On 22 November 2013, ESA's Swarm mission was launched, a trio of satellites that has been providing high-precision observation data of the Earth's magnetic field ever since. The GFZ German Research Centre for Geosciences played a leading role during the development of the mission. Today, within an international scientific consortium, Swarm DISC (Swarm Data, Innovation, and Science Cluster), the GFZ contributes to the regular provision of data products for geomagnetism and space weather obtained from the Swarm measurements.

The three identical satellites orbit the Earth in a special constellation: Swarm A and Swarm C fly as a pair of satellites at an altitude of 462 kilometres, Swarm B in a more distant orbit at an altitude of 510 kilometres. The final orbital constellation was reached in April 2014. Accordingly, the 10th anniversary of Swarm will be officially celebrated in April 2024 at a scientific conference in Copenhagen, Denmark.

The Swarm mission

In its polar orbit, each of the three satellites collects high-precision and high-resolution measurements of the strength and direction of the magnetic field. In combination, they provide the observational data needed for modelling the various sources of the Earth's magnetic field.

“The Swarm mission was originally only planned for at least four years, but even after 10 years it is still providing high-quality data, particularly on the strength and direction of the Earth's magnetic field. These data have contributed and continue to contribute to significant knowledge about physical processes both inside and outside the Earth,” says Monika Korte, Head (acting) of GFZ-Section 2.3 “Geomagnetism”.

On the one hand, the data is an important basis for precisely mapping the slowly changing main field and for researching the underlying movements in the Earth's liquid outer core, which generates the Earth's magnetic field like a dynamo.

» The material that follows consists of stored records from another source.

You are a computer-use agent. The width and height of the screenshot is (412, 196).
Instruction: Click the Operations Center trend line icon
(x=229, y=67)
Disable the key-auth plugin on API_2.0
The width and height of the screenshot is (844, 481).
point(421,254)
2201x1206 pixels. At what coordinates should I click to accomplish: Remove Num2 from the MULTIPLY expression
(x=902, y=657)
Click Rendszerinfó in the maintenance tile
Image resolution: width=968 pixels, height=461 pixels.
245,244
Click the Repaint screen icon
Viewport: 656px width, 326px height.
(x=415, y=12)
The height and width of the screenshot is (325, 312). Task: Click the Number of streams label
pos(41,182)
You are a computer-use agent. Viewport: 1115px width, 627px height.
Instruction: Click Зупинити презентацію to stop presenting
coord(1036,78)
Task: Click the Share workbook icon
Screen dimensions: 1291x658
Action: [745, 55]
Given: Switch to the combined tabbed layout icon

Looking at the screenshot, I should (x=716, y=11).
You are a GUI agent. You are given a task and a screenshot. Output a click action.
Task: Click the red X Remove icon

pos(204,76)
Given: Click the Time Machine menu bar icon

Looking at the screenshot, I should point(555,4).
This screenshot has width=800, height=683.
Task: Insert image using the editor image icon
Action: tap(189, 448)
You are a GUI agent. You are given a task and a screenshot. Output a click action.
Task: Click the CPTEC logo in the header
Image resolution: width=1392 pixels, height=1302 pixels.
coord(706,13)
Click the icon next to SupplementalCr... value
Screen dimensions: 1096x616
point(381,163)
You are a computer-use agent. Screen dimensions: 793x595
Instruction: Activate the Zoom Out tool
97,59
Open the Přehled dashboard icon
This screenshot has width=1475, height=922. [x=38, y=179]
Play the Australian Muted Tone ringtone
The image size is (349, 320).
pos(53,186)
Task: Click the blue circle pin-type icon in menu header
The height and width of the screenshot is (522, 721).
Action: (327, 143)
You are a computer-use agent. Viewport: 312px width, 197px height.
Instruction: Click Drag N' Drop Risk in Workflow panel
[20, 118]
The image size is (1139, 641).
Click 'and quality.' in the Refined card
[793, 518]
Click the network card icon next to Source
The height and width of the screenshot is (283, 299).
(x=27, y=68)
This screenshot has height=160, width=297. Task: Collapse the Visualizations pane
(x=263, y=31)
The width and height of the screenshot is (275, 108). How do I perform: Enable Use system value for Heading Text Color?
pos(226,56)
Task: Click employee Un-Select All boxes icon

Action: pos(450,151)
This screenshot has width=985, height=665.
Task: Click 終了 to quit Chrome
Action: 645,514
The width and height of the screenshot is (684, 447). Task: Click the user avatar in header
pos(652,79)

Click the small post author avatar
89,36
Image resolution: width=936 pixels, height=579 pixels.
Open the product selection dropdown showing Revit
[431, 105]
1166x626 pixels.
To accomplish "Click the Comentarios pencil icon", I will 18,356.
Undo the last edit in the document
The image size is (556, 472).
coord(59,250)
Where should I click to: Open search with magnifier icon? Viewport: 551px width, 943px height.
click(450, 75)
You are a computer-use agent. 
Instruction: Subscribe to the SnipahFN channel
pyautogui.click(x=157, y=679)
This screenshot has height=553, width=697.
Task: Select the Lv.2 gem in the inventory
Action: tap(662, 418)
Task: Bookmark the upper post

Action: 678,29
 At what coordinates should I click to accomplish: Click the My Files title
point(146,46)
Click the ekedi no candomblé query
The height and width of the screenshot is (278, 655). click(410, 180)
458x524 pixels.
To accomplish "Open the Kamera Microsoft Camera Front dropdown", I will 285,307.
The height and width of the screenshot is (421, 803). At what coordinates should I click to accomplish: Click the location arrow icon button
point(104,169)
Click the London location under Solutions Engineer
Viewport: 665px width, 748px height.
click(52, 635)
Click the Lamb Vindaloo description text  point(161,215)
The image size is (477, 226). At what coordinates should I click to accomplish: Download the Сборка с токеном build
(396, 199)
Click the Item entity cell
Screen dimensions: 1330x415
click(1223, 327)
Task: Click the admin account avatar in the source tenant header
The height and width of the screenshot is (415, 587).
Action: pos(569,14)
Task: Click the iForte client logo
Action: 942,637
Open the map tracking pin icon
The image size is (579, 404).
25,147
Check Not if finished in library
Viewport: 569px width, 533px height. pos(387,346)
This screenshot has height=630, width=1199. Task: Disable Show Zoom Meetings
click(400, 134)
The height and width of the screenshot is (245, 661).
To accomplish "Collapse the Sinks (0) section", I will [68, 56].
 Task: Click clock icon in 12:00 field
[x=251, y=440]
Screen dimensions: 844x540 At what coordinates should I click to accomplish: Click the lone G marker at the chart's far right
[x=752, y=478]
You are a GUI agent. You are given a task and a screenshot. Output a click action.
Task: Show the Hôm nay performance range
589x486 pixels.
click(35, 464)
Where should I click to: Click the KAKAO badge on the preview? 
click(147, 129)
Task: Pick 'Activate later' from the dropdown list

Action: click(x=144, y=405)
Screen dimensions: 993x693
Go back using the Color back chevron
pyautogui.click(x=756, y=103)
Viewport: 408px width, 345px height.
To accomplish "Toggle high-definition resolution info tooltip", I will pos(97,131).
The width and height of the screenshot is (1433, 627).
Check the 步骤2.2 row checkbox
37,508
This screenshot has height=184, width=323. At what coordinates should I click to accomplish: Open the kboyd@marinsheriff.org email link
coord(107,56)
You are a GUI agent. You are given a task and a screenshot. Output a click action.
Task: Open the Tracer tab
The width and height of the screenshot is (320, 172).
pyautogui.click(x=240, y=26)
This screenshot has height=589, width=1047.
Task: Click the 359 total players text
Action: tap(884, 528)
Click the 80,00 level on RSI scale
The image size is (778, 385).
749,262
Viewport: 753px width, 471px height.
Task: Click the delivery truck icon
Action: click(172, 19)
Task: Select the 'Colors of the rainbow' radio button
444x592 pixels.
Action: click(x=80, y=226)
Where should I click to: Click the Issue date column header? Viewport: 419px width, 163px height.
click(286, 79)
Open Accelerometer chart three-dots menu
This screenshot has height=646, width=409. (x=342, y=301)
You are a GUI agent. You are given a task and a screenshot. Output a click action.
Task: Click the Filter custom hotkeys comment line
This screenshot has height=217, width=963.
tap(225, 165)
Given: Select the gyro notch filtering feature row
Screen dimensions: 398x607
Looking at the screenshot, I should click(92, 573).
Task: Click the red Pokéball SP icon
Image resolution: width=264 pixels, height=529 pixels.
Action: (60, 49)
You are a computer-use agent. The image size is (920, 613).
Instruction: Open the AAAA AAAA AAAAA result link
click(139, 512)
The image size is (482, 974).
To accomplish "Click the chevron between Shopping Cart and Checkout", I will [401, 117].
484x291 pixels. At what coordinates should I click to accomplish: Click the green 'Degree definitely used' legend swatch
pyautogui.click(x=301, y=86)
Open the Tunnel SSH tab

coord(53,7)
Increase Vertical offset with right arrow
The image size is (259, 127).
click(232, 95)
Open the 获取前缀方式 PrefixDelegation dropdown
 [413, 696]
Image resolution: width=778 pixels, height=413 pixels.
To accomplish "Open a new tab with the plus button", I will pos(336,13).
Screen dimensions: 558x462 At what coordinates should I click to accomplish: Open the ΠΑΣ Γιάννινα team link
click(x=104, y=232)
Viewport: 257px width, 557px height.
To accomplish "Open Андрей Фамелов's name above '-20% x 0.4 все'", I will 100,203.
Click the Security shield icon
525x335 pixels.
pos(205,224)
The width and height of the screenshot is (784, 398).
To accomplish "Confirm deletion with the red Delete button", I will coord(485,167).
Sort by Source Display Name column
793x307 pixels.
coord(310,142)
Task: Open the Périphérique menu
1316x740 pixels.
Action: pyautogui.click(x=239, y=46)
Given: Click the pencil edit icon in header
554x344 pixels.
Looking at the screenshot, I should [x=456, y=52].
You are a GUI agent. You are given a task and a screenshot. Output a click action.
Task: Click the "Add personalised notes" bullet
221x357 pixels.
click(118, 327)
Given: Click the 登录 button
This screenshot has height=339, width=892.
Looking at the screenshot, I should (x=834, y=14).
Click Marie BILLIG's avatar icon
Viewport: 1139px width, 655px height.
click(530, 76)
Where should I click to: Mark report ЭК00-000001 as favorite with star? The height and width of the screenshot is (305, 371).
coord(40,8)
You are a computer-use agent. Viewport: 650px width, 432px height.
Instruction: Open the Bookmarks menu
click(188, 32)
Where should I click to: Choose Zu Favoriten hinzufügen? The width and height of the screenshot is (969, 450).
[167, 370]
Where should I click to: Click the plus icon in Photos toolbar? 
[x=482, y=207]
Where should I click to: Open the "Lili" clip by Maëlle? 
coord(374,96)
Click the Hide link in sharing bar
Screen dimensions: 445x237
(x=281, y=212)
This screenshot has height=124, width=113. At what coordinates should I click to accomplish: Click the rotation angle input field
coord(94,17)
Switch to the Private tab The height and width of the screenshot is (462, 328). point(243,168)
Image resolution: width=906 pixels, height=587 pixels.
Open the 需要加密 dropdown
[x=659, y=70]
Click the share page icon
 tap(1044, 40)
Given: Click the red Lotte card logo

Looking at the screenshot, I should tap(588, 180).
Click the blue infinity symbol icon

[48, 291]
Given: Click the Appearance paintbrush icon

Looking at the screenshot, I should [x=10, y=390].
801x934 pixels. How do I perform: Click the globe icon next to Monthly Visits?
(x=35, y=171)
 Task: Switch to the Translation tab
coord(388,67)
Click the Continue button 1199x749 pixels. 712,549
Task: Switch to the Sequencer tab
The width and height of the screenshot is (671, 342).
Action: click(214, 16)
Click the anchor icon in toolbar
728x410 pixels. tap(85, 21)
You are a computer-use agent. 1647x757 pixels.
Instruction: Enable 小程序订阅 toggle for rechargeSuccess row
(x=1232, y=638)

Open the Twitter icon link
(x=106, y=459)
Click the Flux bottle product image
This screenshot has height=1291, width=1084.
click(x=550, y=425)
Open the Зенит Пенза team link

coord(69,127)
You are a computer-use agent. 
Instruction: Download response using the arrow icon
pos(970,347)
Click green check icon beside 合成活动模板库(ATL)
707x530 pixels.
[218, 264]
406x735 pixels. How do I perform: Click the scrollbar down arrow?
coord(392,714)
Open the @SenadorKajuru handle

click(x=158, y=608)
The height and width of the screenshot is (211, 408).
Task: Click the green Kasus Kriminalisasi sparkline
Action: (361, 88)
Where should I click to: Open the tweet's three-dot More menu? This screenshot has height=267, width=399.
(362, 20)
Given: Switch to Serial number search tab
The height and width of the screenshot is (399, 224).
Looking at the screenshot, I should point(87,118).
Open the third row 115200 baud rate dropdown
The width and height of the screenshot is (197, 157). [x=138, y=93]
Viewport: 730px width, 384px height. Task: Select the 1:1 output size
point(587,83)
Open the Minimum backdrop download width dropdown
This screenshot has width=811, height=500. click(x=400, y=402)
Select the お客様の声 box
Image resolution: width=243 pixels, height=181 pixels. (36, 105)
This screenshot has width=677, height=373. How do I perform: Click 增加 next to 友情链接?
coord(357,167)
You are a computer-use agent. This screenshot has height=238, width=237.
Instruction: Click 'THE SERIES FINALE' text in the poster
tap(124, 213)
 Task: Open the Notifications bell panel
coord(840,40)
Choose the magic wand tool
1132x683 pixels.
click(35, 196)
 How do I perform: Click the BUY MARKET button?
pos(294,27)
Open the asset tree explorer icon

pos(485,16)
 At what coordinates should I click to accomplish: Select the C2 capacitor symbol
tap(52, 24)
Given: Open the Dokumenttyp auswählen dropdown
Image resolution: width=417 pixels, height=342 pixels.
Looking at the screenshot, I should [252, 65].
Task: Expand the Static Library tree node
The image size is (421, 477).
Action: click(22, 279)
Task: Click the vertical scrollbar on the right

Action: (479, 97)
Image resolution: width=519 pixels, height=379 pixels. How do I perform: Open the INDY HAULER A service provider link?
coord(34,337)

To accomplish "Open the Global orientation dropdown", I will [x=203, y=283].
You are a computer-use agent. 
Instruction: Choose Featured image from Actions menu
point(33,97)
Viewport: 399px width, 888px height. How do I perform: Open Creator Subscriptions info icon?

On the other hand, they are indispensable for understanding the various electric current systems in the Earth's environment and the state of the ionosphere, which is important for characterising space weather conditions. The currents of fast charged particles in space, which are caused by solar activity, pose a danger to satellites and spacecraft, among other things, but can also disrupt electronic systems on Earth. The Earth's magnetic field has an important shielding function here.

Swarm and auroras

The data from the Swarm mission also plays an important role in understanding auroras, which are increasingly being observed in our latitudes this year. Auroras occur when charged particles from the solar wind enter the atmosphere guided by Earth's magnetic field. There, the particles excite molecules such as oxygen or nitrogen to glow in different colours. There are already data products that determine the boundaries of the auroral oval, i.e. the zone around the polar region in which auroras occur, based on point measurements on the respective satellite orbits. These can be used to calculate models for the entire auroral oval – but so far only for the past. “We hope that in the next few years we will also be able to generate a prediction of the auroral oval from Swarm data,” says Korte.

Tradition and future of magnetic field observation from space

Swarm continues the important observation of the Earth's magnetic field from space, which was largely carried out by CHAMP from 2000 to 2010. This satellite of the GFZ and the German Aerospace Centre DLR was simultaneously designed for high-precision measurements of the Earth's gravitational field. The three Swarm satellites are focussed on the magnetic field and, compared to CHAMP, not only provide more spatially distributed data, but soon also longer time series.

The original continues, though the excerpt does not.